Return the following lines unchanged, word for word.
━━━━━━━━━━━━━━━━━━━━━━━━━━━━━━
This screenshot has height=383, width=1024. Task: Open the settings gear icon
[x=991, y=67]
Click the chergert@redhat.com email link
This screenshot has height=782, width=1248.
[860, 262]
━━━━━━━━━━━━━━━━━━━━━━━━━━━━━━
THE ANSWER
This screenshot has height=383, width=1024. Task: Open the settings gear icon
[x=991, y=67]
Click the chergert@redhat.com email link
This screenshot has height=782, width=1248.
[860, 262]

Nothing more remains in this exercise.